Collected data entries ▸

Segment Open

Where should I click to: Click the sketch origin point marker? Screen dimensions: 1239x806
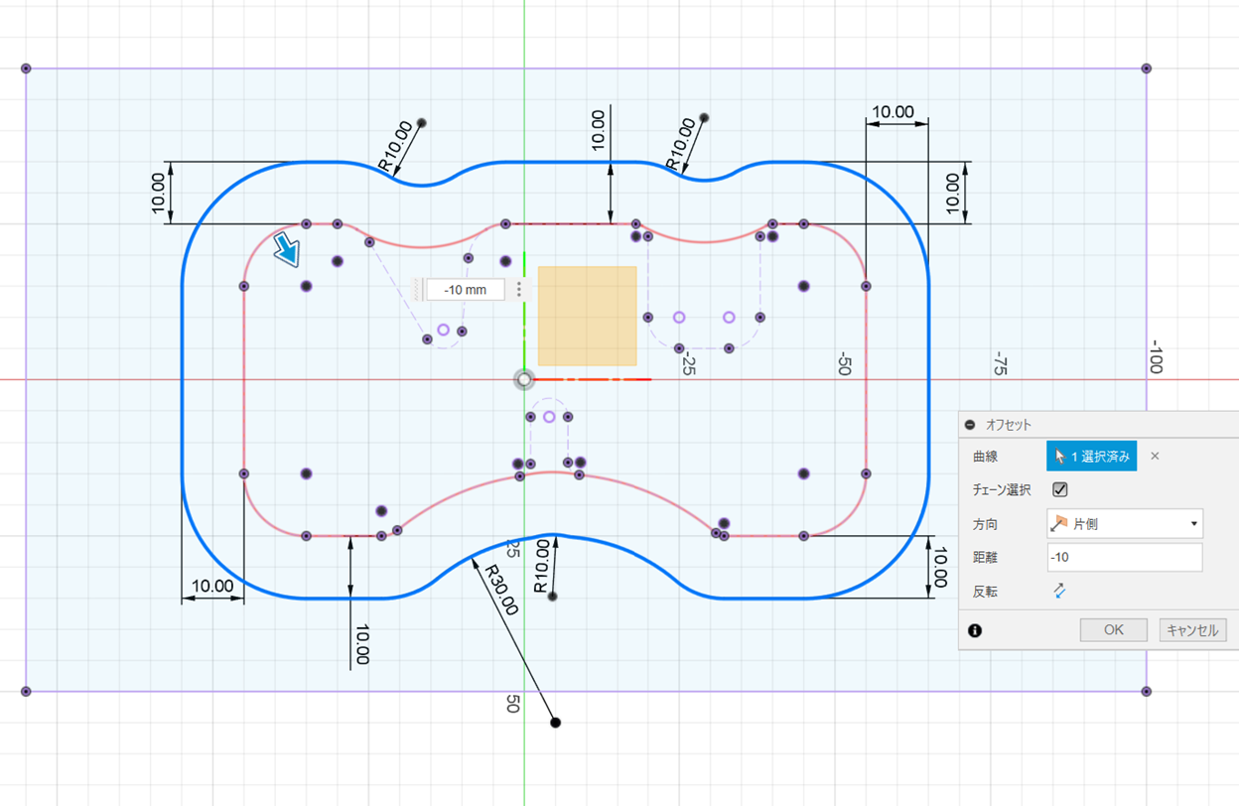[x=524, y=379]
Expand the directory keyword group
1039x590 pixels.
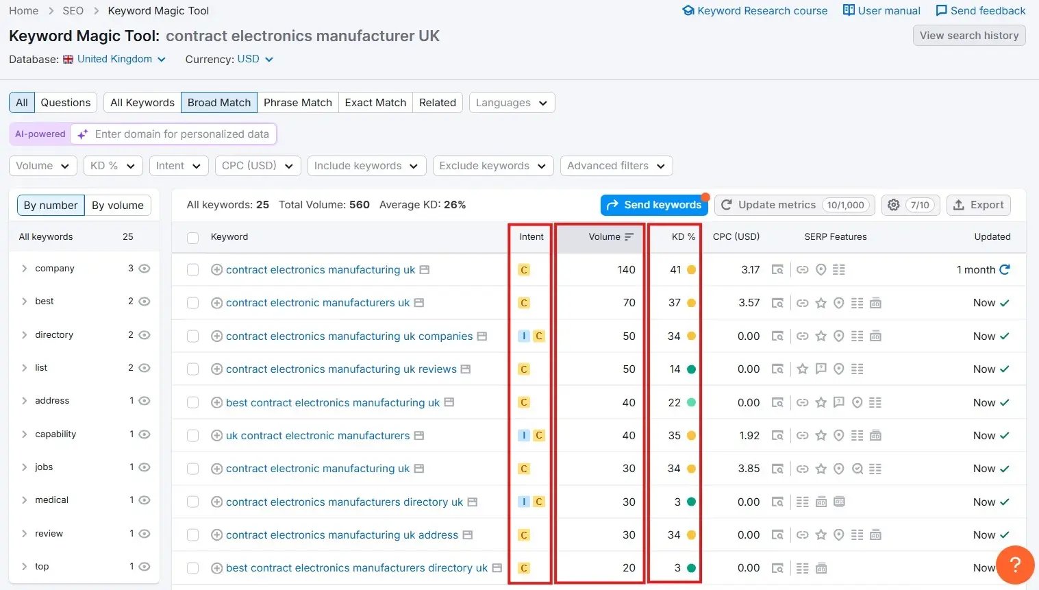pos(23,334)
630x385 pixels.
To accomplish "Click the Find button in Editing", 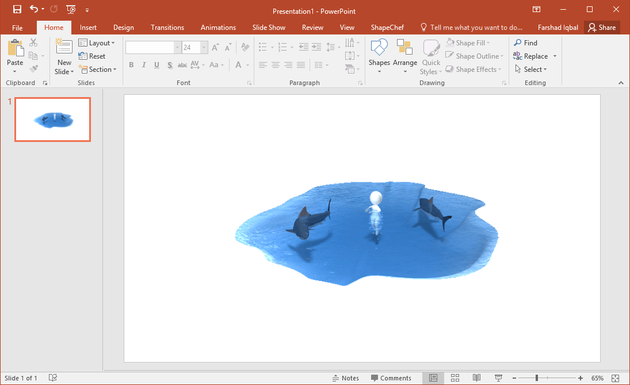I will pyautogui.click(x=526, y=43).
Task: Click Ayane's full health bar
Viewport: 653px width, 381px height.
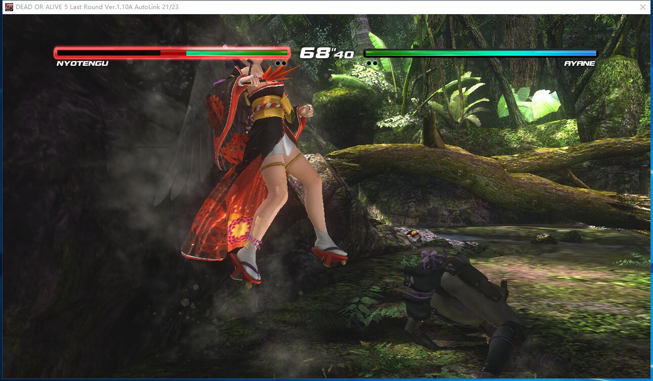Action: click(480, 53)
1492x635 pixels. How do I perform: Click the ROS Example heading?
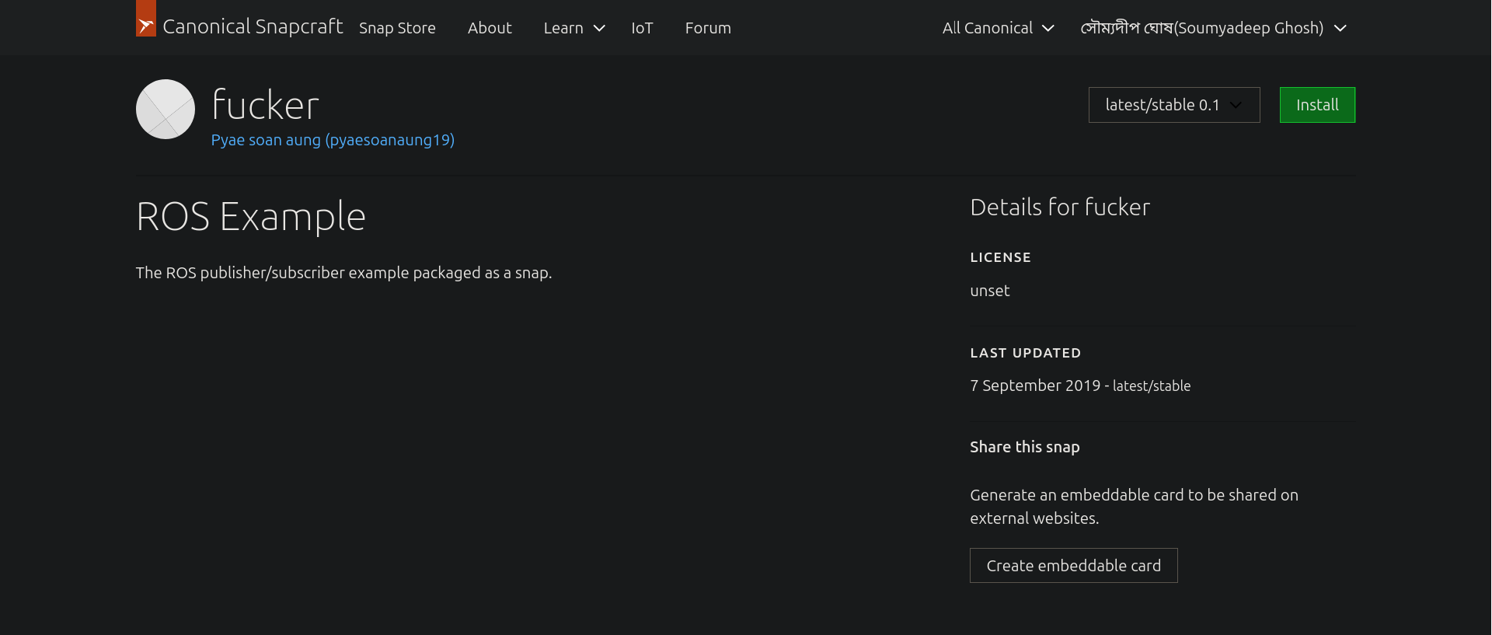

Segment Closed

Directions ▸ Beginning with the line that holds "Task: Click Ayane's full health bar", return each line through the end of the records above exactly. Do not include pictures.

The answer ▸
Task: Click Ayane's full health bar
Viewport: 653px width, 381px height.
Action: click(480, 53)
1492x635 pixels. How do I perform: Click the ROS Example heading?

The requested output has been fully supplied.